Pac-Man, I really enjoyed reading your latest post dated Oct 12 about the supplement industry and the good and the bad folks you met within it.
In fact it was an experience somewhat like deja-vous (spelling?) while reading it.
While I was going through high school I met two brothers whose father forced them to drink ox-blood frequently .... or so the entire student body believed.
These brothers were big and mean and great athletes but kept to themselves and were respected by all.
And I wanted to be just like them.
But I didn't want to drink ox-blood!
So one day I passed a small aand strange looking store in downtown San Francisco and looked through the window and saw strange looking stuff that I had never seen in a grocery store and built up enough nerve to go inside and ask the person behind the counter, "What can I buy in here that will make me big and stronger?"
And this old geezer got off his rocker and took me to the refrigerator and handed me a glass jar of something called "Yogurt" and on our way back to the cash register he also placed a dark brown bottle of something called "wheat germ oil" in my empty hand.
And I gave him a five dollar bill and he gave me change and said, "When you're done with that, come back for more and you'll get bigger and stronger in no time at all!"
So for the next year or so I was a regular customer, always searching the shelves for something new to make me bigger and stronger, but only leaving that little store with my monthly supply of unflavored yogurt and my brown bottle of wheat germ oil,
And back then that was the only stuff on what is now called the Health Food Store shelves that coild make you bigger and stronger without mentioning it even once on the label.
In fact there was not one product in that store that displayed the word 'Muscle" or made any mention of strength increases.
The snake oil salesmen had been run out of town many years earlier and apparently .... no one wanted them to return. (But .... how soon we forget!)
That little health food store was mainly interested in selling cures for diarreha and constipation, flat feet, migrane headaches, and Pepto Bismo -like stuff for hangovers and upset stomachs.

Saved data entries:

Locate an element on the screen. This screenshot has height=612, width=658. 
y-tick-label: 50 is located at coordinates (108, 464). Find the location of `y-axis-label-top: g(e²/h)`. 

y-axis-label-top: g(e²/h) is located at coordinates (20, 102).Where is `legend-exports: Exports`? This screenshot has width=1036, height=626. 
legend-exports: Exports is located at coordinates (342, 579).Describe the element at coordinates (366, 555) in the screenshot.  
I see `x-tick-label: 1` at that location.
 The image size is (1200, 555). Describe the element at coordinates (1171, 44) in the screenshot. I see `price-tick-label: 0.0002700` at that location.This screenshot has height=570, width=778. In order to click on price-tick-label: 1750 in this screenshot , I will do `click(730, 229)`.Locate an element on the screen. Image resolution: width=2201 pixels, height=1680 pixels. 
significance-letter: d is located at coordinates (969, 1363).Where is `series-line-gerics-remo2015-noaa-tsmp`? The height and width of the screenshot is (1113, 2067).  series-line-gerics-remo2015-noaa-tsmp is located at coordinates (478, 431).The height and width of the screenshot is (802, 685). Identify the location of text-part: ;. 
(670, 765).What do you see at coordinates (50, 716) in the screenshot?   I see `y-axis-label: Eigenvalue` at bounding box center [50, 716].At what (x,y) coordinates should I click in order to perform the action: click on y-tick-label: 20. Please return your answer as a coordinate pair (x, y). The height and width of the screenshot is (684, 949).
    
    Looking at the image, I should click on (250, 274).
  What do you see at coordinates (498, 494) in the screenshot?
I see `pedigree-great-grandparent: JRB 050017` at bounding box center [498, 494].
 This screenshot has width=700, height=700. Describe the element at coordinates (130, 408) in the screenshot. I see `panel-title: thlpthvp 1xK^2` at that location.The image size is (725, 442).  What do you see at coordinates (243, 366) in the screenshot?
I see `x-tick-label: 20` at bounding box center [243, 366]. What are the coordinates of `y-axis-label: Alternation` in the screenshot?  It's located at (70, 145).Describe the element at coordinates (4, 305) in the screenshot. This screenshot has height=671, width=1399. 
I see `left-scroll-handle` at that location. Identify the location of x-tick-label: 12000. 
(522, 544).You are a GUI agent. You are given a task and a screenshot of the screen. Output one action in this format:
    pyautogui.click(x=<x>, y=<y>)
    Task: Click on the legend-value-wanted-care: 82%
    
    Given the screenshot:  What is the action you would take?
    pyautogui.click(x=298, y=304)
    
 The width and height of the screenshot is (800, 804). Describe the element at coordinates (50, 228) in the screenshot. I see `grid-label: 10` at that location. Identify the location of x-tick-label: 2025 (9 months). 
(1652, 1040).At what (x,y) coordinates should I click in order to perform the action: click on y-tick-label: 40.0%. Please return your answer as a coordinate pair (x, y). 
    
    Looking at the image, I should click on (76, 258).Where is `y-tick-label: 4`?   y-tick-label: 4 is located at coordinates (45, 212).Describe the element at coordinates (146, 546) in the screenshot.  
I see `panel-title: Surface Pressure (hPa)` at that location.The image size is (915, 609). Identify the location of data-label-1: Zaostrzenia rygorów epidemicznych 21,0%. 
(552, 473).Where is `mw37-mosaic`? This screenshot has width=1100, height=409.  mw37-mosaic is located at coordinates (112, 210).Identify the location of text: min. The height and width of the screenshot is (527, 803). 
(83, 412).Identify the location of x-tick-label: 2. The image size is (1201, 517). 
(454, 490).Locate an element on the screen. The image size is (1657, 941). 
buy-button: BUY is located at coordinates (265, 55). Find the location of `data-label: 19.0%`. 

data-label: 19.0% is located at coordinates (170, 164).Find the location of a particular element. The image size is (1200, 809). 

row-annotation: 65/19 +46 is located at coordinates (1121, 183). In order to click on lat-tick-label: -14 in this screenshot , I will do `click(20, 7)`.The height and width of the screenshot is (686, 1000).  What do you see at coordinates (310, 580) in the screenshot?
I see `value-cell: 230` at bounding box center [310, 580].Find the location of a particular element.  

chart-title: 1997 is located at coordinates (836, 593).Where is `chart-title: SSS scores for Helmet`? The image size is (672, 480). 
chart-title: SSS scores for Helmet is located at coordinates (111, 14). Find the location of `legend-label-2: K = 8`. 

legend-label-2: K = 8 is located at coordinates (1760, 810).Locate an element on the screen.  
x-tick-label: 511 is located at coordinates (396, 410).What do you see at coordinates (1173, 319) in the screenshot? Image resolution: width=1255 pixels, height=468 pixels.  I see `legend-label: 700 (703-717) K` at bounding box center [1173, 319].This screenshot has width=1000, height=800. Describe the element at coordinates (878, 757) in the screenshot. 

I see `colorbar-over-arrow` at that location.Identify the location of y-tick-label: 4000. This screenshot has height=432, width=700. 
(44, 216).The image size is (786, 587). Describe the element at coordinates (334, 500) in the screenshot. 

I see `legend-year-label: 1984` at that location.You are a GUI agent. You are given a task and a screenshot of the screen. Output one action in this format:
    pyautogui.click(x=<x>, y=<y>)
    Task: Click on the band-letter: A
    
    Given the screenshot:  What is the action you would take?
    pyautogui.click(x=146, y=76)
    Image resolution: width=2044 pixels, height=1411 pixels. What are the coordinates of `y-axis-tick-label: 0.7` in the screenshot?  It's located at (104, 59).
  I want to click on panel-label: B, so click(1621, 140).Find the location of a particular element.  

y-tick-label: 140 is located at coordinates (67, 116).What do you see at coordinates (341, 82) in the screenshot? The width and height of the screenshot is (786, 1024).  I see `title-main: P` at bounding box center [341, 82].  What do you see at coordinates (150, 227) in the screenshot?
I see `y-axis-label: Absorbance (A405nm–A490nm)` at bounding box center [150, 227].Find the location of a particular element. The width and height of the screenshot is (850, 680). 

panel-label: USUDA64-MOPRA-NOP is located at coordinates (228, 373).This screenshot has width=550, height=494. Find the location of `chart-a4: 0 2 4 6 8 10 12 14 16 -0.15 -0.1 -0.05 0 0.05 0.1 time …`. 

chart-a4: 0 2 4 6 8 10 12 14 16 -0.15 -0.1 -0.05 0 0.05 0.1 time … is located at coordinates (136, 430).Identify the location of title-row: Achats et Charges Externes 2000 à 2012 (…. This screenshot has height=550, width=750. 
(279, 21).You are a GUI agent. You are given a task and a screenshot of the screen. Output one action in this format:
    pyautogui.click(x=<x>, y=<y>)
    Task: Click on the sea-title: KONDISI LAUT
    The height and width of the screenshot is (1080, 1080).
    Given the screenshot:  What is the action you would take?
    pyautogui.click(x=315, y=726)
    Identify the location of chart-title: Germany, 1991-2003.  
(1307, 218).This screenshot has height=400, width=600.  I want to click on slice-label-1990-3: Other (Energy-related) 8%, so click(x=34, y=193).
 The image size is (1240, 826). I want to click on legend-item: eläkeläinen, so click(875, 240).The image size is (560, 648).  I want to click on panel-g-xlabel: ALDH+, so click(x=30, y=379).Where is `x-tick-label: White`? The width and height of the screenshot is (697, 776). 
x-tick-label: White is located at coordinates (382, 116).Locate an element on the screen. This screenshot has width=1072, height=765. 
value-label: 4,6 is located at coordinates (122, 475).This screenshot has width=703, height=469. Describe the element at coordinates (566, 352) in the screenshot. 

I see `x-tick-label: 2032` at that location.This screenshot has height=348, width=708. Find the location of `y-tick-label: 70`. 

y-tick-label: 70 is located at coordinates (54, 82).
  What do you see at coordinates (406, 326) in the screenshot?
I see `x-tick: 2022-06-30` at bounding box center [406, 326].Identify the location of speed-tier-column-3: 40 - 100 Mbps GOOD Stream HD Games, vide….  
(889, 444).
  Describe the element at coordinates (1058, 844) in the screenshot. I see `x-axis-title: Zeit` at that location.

» **CHECK YOUR UNDERSTANDING**
**1.** Summarize the post about the San Francisco health food store in two sentences.
**2.** In the post about the health food store, why did no product on the shelves mention muscle or strength?
**3.** Carry on the post about the San Francisco health food store from its final sentence.

» **EXPECTED RESPONSES**
**1.** Wanting to be like two big, athletic high school brothers without drinking the ox-blood they were believed to drink, the writer went into a small, strange-looking store in downtown San Francisco and was sold yogurt and wheat germ oil. For about a year the writer kept buying them there, at a store with no product mentioning muscle or strength that mainly sold remedies for diarrhea, constipation, flat feet, migraine headaches, hangovers and upset stomachs.

**2.** The snake oil salesmen had been run out of town many years earlier, and apparently no one wanted them to return.

**3.**
And as dumb as it may seem, that was the beginning of health food stores west of the Mississippi.
And if you wanted ox-blood you'd have to look elsewhere.
Things were so much different then.
A gym was something that had basketballs in it.
And any gym with weights inside had a pile of untouched plates and bars in the far-off, unlit corner.
But there were a few eccentrics who enjoyed the company of other men in an attempt to determine who was stronger, and even greater eccentrics who wanted to prove that they were bigger.
Sothe local Y was full of eccentrics each night after working hours putting plates on bars and waiting patiently for the guys who got there earlier to get off that damn robbily bench so that they could do their four sets and get home for dinner to brag about how big and strong they were getting.
And over a short period of time .... an industry was created. And a very few eccentrics saw an opportunity and took advantage.
Ed Yarick opened a small gym in Oakland, and Jack Lalanne opened a small gym on the 5th floor of a very ancient high rise office building on the then less desirable end of Downtown's Market Street, while Walt Baptiste openeda Yoga studio with weights in the corner on Van Ness Avenue.
And a couple of brothers on the east coast were getting magaziines started while competing against a guy named Dan Louri and a strong guy who lifted heavy barbells in a town called York by the name of Bob Hoffman.
And I sort of forget how and when they fit into this picture but Perry and Mable Raider were also pioneers in the big-guy, strong-guy editorial business with a little but impressive magazine called "IronMan".
So now things start taking shape and a new and unrecognized industry is developing and the magazines start selling ad space.
But they soon realize that diarreah and constipation remedies have little interest in there ad offerings, so they start 'inventing' stuff to advertise in the hope ehat it will generate enough income to keep the presses rolling.
And one day one of those editorial type guys notices a full page ad in his favorite comic book in which a skinny kid gets sand kicked in his face while the big guy walks away with his girlfriend .... and an immediate "Trainer of Champions" idea is born which causes a great amount of jealousy and animosity within this new publishing industry and among the real living experts within the "Get big, Get strong" world which the vast majority of the world's population knows nothing about.
And the snake oil guys return in droves. But not all snake oils are bad!